Monarch Insurance Company Limited v Moses Caleb Ochnago & Catherine Ernest Ochango [2019] KEHC 4563 (KLR) | Third Party Motor Vehicle Insurance | Esheria

Monarch Insurance Company Limited v Moses Caleb Ochnago & Catherine Ernest Ochango [2019] KEHC 4563 (KLR)

Full Case Text

REPUBLIC OF KENYA

IN THE HIGH COURT OF KENYA

AT ELDORET

CIVIL APPEAL NO 12 OF 2018

THE MONARCH INSURANCE COMPANY LIMITED............APPELLANT

VERSUS

MOSES CALEB OCHNAGO

CATHERINE ERNEST OCHANGO........................................RESPONDENTS

(Being an appeal from the Ruling Decision of the Honourable Resident Magistrate.

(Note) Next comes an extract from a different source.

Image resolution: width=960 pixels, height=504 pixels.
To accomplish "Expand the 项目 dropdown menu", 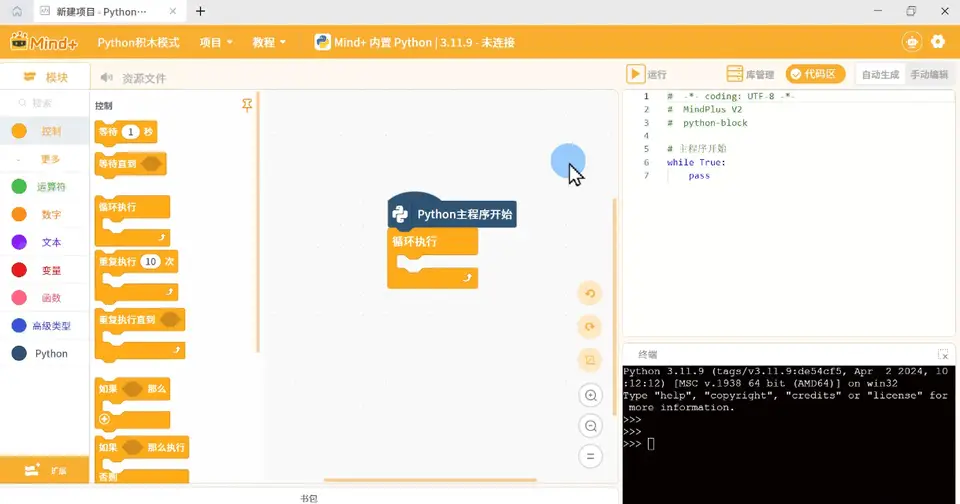I will [x=216, y=42].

Hon. EMILY KIGEN (RM)Dated 2nd day of February ,2018 in the

Chief Magistrate’s court Civil Suit No. 986 of 2015

at ELDORET

J U D G E M E N T

BACK GROUND

1. The Respondents MOSES CALEB OCHANGO and CATHERINE ERNEST OCHANGO as legal representative of the Estate of STAFFORD OCHANGO had sued the appellants Insured one MUSSA OMWAKWE MBALANYA in ELDORET CMCC NO 59 OF 2014 as a result of a road traffic accident involving motor vehicle Registration no KYY 050 insured by the Appellant vide policy no KSM/0700/00025/212 TPO wherein judgment was delivered in favour their for a sum of Kshs. 4,320,498 together with cost and interest.

2. By a Plaint dated 8th December, 2015 the Respondent sued the appellant for a declaration to settle the sum of Kshs. 4,320,498 (four million three hundred and twenty thousand, four hundred and ninety-eight) awarded in the above suit in CMCC NO 987/2015 Eldoret for enforcement of the judgement awarded in the primary suit and on 4/12/2016 the Appellant filed its statement of defence   in which it denied being the Insurers of the Defendant in the primary suit and made allegations of fraud against the Respondent.

3. By a judgement dated 2/12/2018 the Trial Court found that Jason Mbulanya was on an authorized driver of the Appellant Insured within the meaning of the policy and therefore entered judgement in favour of the respondents for a declaratory Order to pay the sum awarded to the Respondents in the primary suit.

4. Being aggrieved by the decision the appellant filed this appeal and raised the following grounds: -

1. The Learned Trial Magistrate erred in Law and Fact in failing to appreciate the reasonable and sufficient evidence tendered in Court when making the declaration compelling the Appellant to settle of an award on damages.

2. The Learned Trial Magistrate erred in Law and Fact in making the declaration of an award on damages that was excessive in the circumstances.

3. The Learned Trial Magistrate erred in Law and fact by failing to read the subject Motor vehicles Insurance Policy and contract as written thereby importing therein her own terms and conditions which guided her judgement in error.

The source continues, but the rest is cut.